══ Given information ══

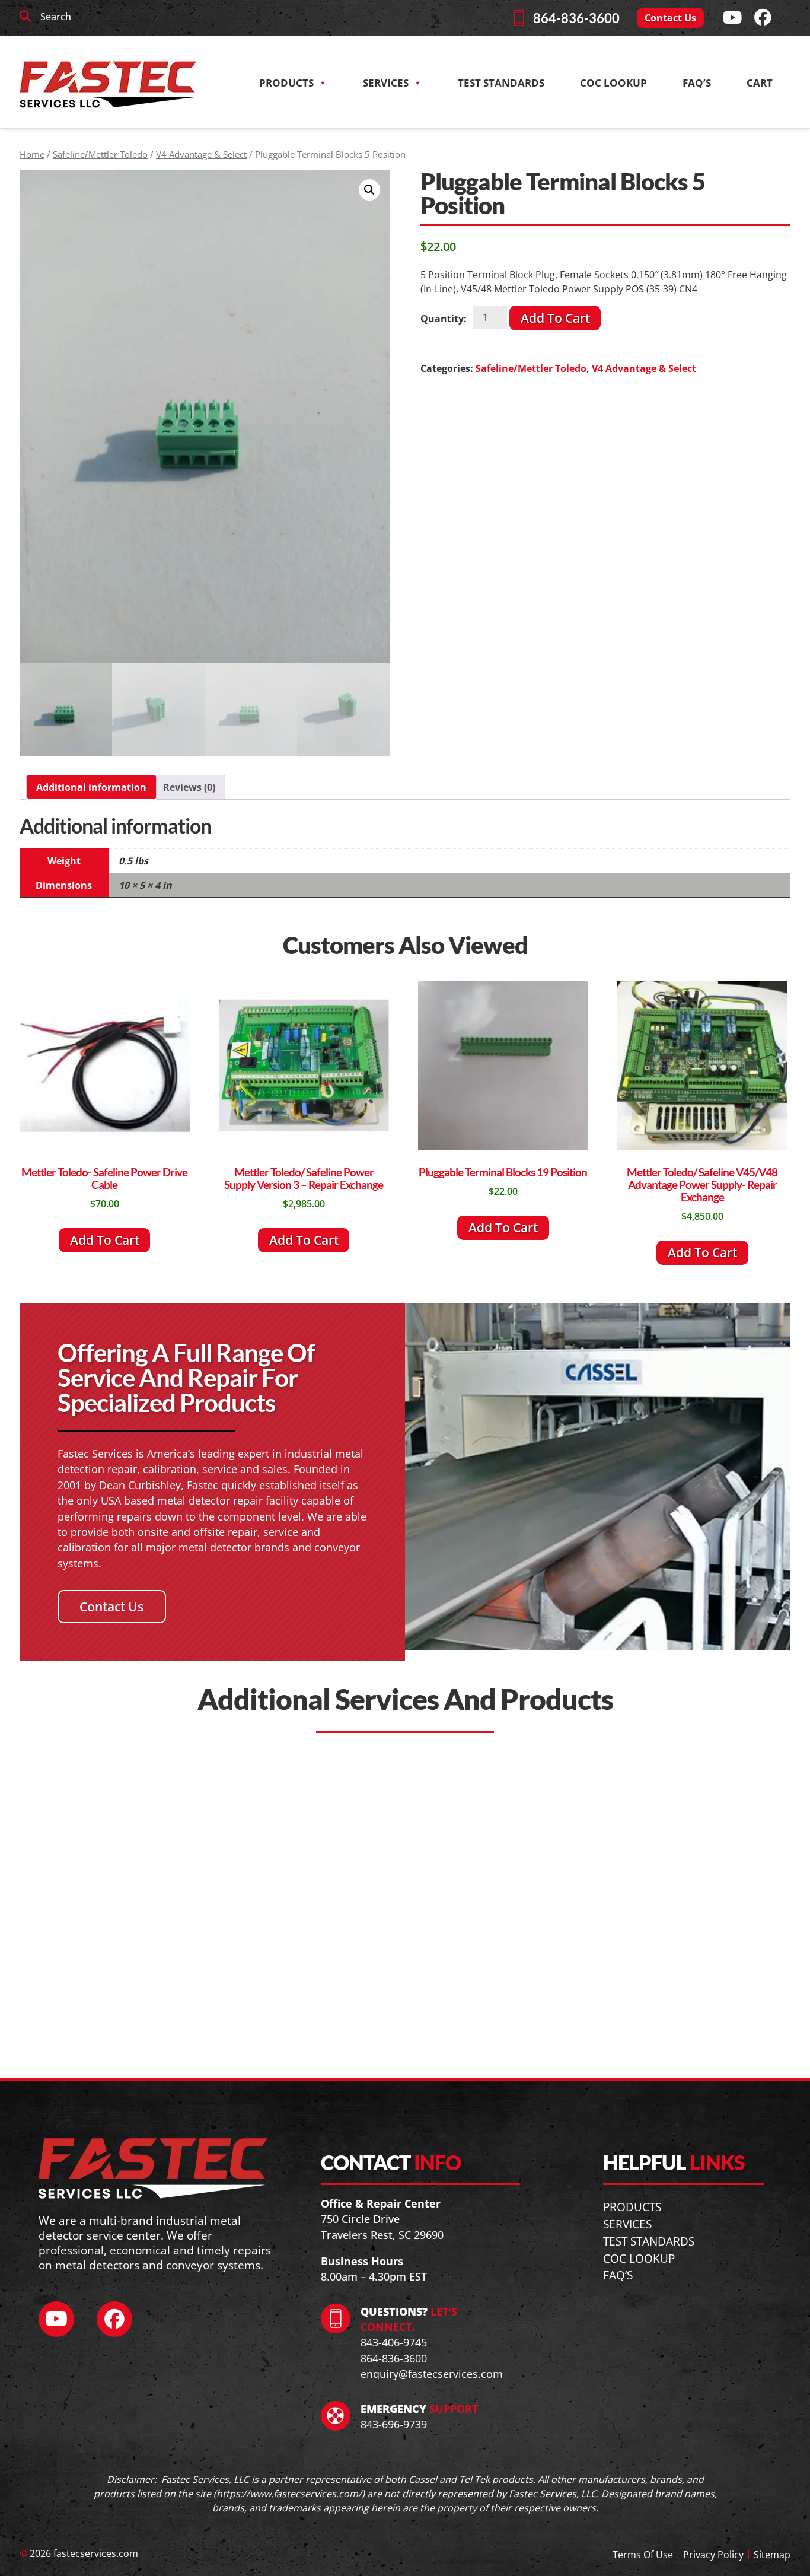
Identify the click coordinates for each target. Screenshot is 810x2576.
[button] (369, 190)
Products (286, 83)
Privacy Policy (713, 2554)
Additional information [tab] (91, 787)
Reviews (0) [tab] (189, 787)
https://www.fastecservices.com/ (289, 2492)
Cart (760, 83)
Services (386, 83)
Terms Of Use (643, 2554)
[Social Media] (732, 17)
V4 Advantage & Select (201, 154)
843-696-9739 (394, 2424)
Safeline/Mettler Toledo (100, 154)
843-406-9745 (394, 2342)
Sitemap (772, 2554)
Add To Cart (555, 318)
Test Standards (501, 83)
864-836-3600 (576, 18)
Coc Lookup (613, 83)
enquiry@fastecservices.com (432, 2374)
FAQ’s (697, 83)
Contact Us (670, 17)
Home (32, 154)
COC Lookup (639, 2258)
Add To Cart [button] (104, 1240)
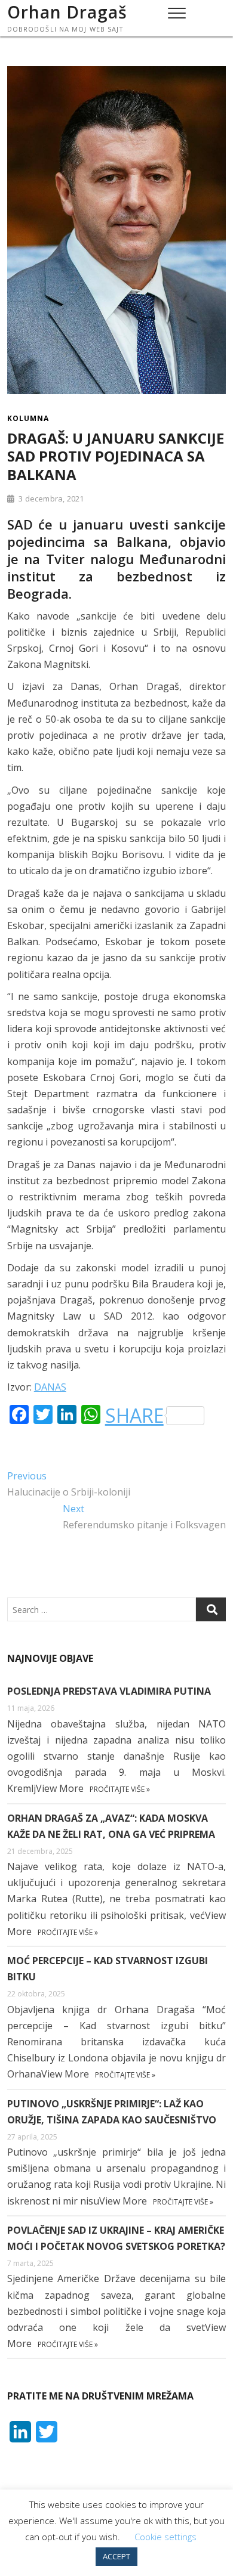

═══

Give every line above again exactly, omitting whatever pictures appear.

- **Solution to the exercise**:
Identify the click coordinates for each target. Screenshot is 810x2576.
[button] (369, 190)
Products (286, 83)
Privacy Policy (713, 2554)
Additional information [tab] (91, 787)
Reviews (0) [tab] (189, 787)
https://www.fastecservices.com/ (289, 2492)
Cart (760, 83)
Services (386, 83)
Terms Of Use (643, 2554)
[Social Media] (732, 17)
V4 Advantage & Select (201, 154)
843-696-9739 (394, 2424)
Safeline/Mettler Toledo (100, 154)
843-406-9745 (394, 2342)
Sitemap (772, 2554)
Add To Cart (555, 318)
Test Standards (501, 83)
864-836-3600 (576, 18)
Coc Lookup (613, 83)
enquiry@fastecservices.com (432, 2374)
FAQ’s (697, 83)
Contact Us (670, 17)
Home (32, 154)
COC Lookup (639, 2258)
Add To Cart [button] (104, 1240)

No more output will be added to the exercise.